• GIVEN INFORMATION
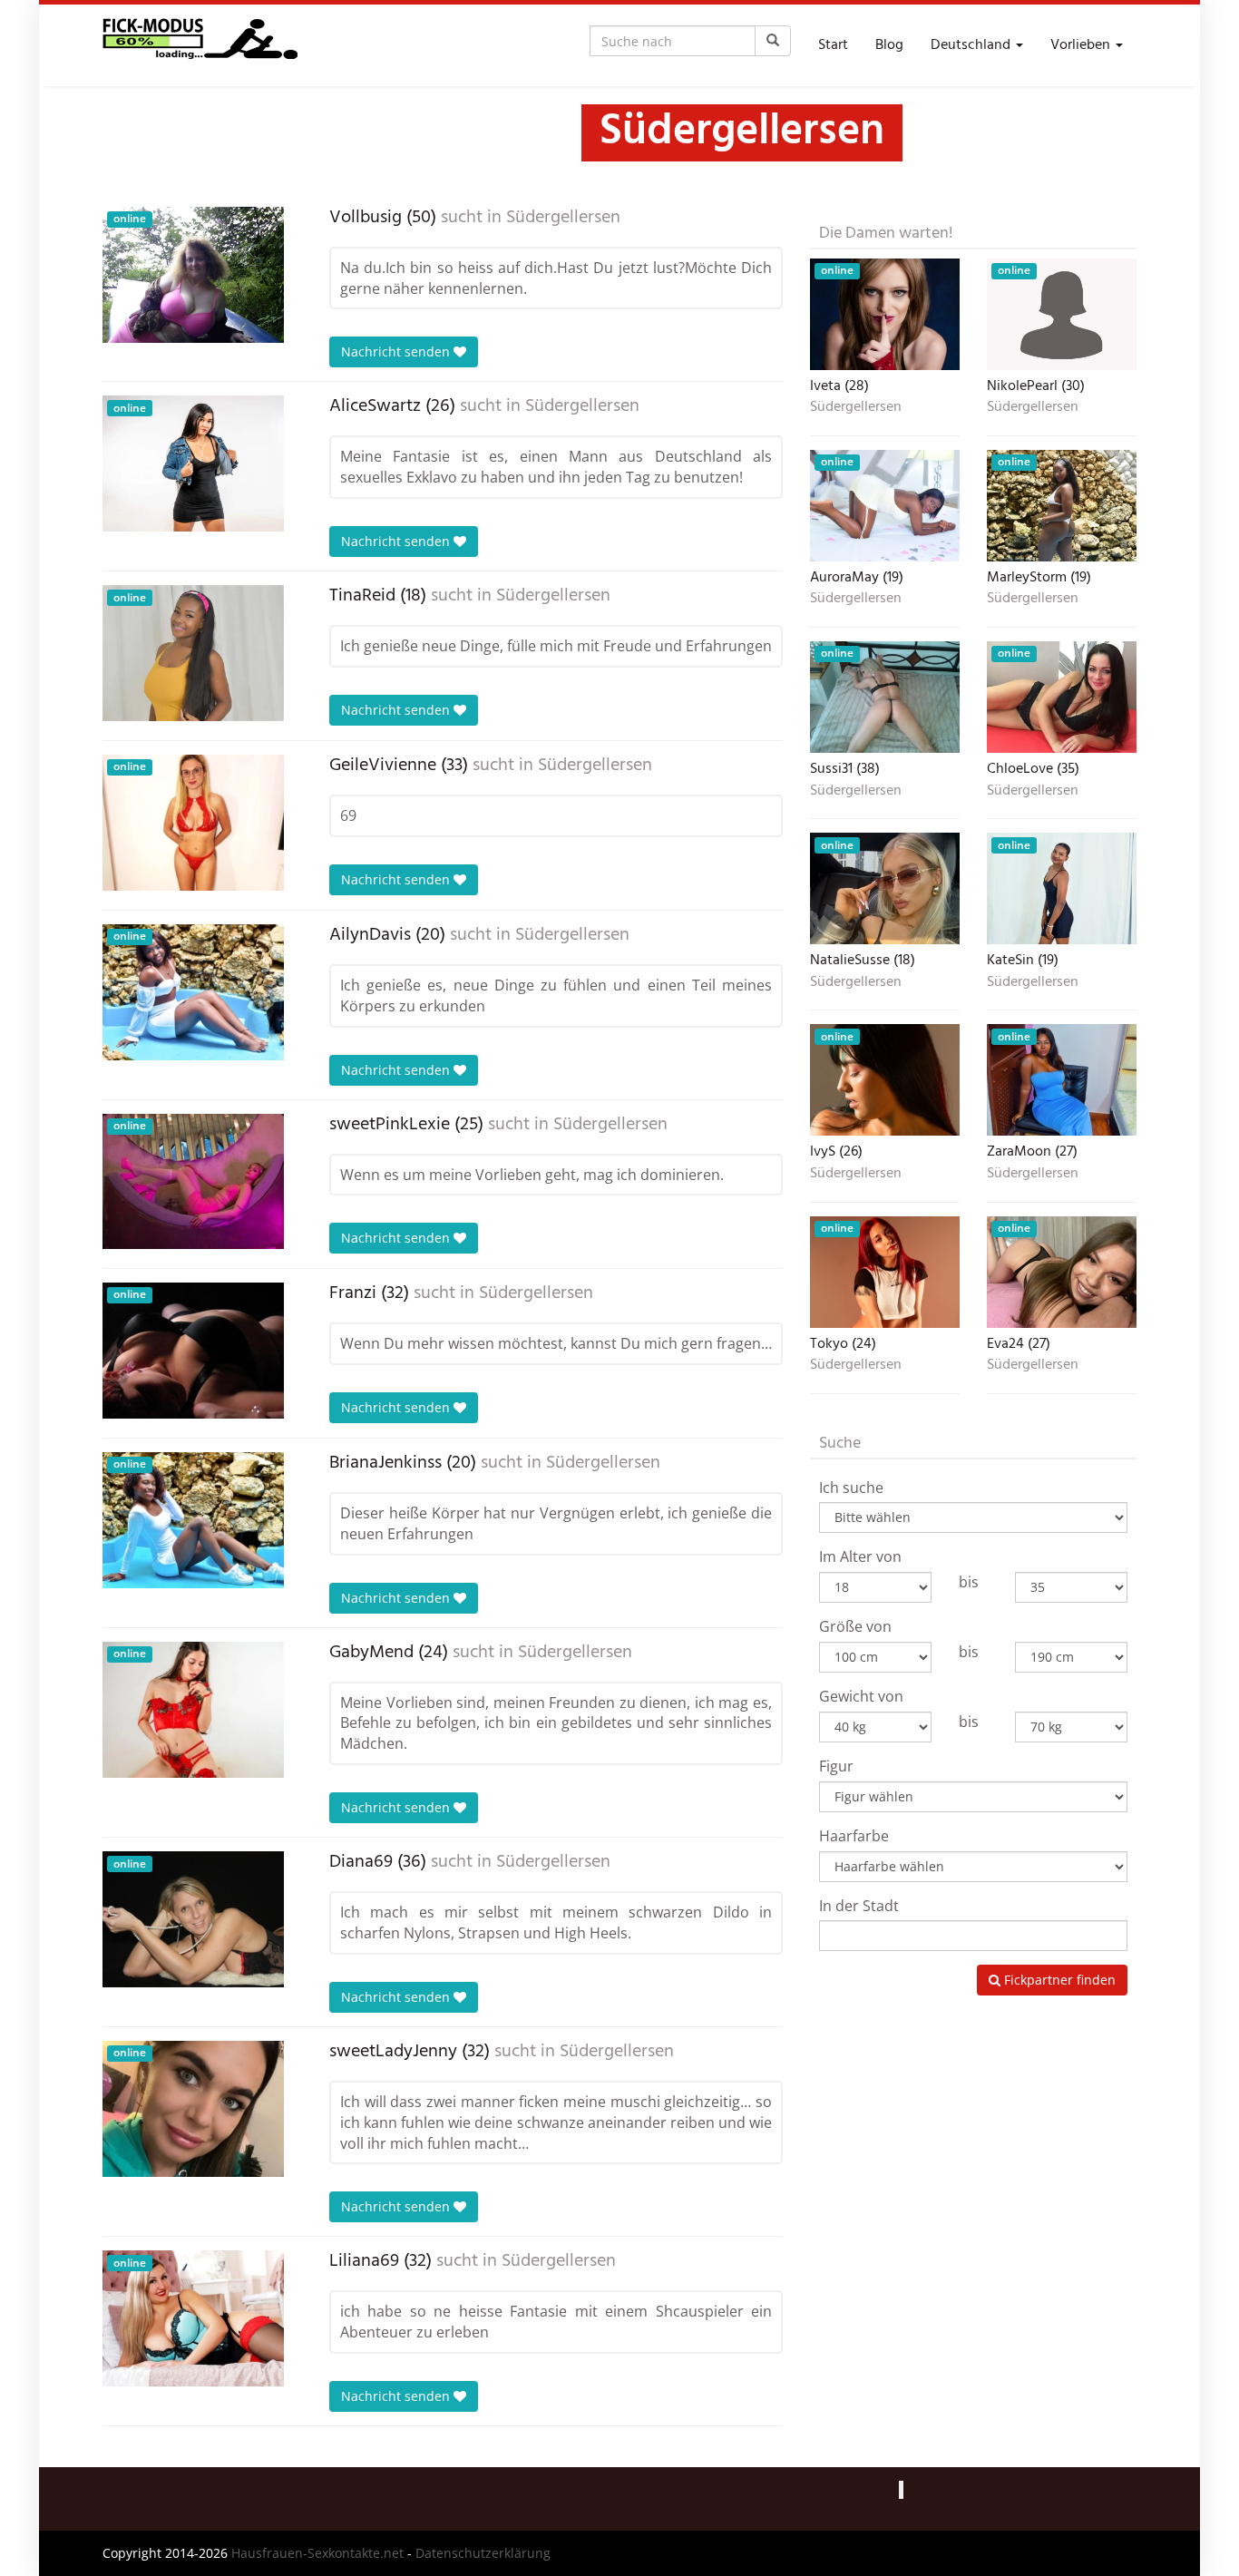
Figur (836, 1766)
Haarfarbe (854, 1836)
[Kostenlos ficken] (200, 45)
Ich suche (851, 1488)
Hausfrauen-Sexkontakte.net (317, 2552)
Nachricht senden (397, 351)
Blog (889, 45)
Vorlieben (1082, 45)
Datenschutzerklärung (483, 2552)
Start (833, 45)
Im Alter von (860, 1556)
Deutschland (972, 45)
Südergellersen (563, 218)
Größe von (855, 1626)
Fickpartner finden (1058, 1979)
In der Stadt (859, 1906)
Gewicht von (861, 1696)
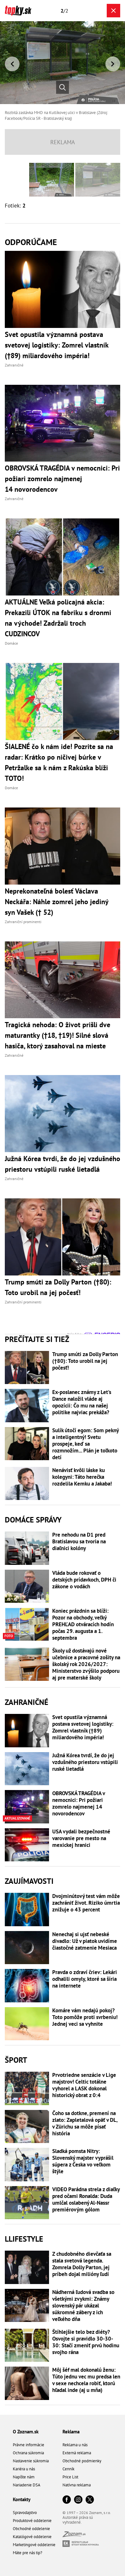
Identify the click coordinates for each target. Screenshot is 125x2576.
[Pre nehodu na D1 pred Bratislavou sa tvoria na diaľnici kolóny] (27, 1548)
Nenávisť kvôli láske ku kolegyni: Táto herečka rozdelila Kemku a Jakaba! (82, 1477)
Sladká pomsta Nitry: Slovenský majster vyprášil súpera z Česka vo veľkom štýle (82, 2161)
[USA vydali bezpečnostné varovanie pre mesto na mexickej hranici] (27, 1845)
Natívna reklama (77, 2485)
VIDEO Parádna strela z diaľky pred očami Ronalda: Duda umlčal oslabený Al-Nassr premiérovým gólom (86, 2199)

• WHAT YOU NEED TO DO
Place each line of the material above into a Markdown table with the columns "No." and "Entry", numbering the rows in order. Leave out the pictures and any blank lines.

• ANSWER
| No. | Entry |
|---|---|
| 1 | Figur (836, 1766) |
| 2 | Haarfarbe (854, 1836) |
| 3 | [Kostenlos ficken] (200, 45) |
| 4 | Ich suche (851, 1488) |
| 5 | Hausfrauen-Sexkontakte.net (317, 2552) |
| 6 | Nachricht senden (397, 351) |
| 7 | Blog (889, 45) |
| 8 | Vorlieben (1082, 45) |
| 9 | Datenschutzerklärung (483, 2552) |
| 10 | Start (833, 45) |
| 11 | Im Alter von (860, 1556) |
| 12 | Deutschland (972, 45) |
| 13 | Südergellersen (563, 218) |
| 14 | Größe von (855, 1626) |
| 15 | Fickpartner finden (1058, 1979) |
| 16 | In der Stadt (859, 1906) |
| 17 | Gewicht von (861, 1696) |
| 18 | Identify the click coordinates for each target. Screenshot is 125x2576. |
| 19 | [Pre nehodu na D1 pred Bratislavou sa tvoria na diaľnici kolóny] (27, 1548) |
| 20 | Nenávisť kvôli láske ku kolegyni: Táto herečka rozdelila Kemku a Jakaba! (82, 1477) |
| 21 | Sladká pomsta Nitry: Slovenský majster vyprášil súpera z Česka vo veľkom štýle (82, 2161) |
| 22 | [USA vydali bezpečnostné varovanie pre mesto na mexickej hranici] (27, 1845) |
| 23 | Natívna reklama (77, 2485) |
| 24 | VIDEO Parádna strela z diaľky pred očami Ronalda: Duda umlčal oslabený Al-Nassr premiérovým gólom (86, 2199) |